Впрочем, элита была не единственной темой разговоров. Особенно много говорили о благотворительности, добре, борьбе со злом. Волохов поначалу – о святая простота! – вообще не понимал, зачем это нужно, и лишь затем вывел для себя ответ: повторение банальностей не бывает бескорыстным, человек прислоняется к общеизвестному, чтобы после десяти бесспорных тезисов осторожно внедрить свой спорный, а то и неверный, но уже привязанный к ним намертво, хитрым ходом выведенный из общепринятого. В качестве бесспорного прикрытия брались так называемые общечеловеческие ценности, против которых, казалось бы, уж никак спорить нельзя – тотчас попадешь в людоеды. Окуджаву в кругу ЖД любили именно за такие проповеди – давайте восклицать, друг другом восхищаться, возьмемся за руки, друзья, а кто не хочет с нами браться за руки – тому мы никогда уже не подадим ни руки, ни надежды, ни милостыни. Присвоим человеческое, чтобы тем верней утвердить свое нечеловеческое; в среду, расслабленную гуманизмом и дружеством, осторожно внедрим свою власть – а любого, кто не желает поклоняться ей, запишем в сатрапы безумного султана. Бедный Окуджава, он так и не понимал, что они с ним сделали, а когда понял – года не прожил! Как он сам ненавидел собственный призыв взяться за руки, как отрекся от него под конец – но никто уже не хотел этого слышать…

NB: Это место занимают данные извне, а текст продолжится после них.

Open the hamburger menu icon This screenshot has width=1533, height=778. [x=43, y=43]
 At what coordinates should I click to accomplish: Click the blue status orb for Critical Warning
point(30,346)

Разговор поначалу зашел о Милошевиче, недавно умершем. Хазары радовались смерти Милошевича, не особенно даже стесняясь. Хорошо говорить о мертвых, прощать их, видеть в мертвом враге человека – было в этом кругу не принято. Волохов подумал, что для идентификации собеседника в качестве хазара совершенно достаточно трех признаков: ненависти к Милошевичу (или к столь же мертвому Арафату), любви к семиотике и Лоцману, а на закуску – широковещательного, чрезмерного почтения к благотворительности. Были и иные признаки, типа характерной манеры спорить, мгновенно смешивающей собеседника с дерьмом, или столь же преувеличенной любви к своим, соумышленникам, единоучастникам (солнце мое, сердце мое! Не болит ли головка? Не жмет ли здесь, здесь и здесь?) – но это уж, что называется, интонация, а Волохова больше занимали смыслы. Например, насчет благотворительности он уже смекнул. Благотворительность нужна была для того, чтобы скомпрометировать государство, лишний раз продемонстрировав его жестокость и недееспособность, – а атака на государство нужна была, чтобы переломить стране хребет; и когда после Милошевича сразу перескочили на помощь убогим – Волохов радостно подобрался: наглядности было выше крыши, он угадал.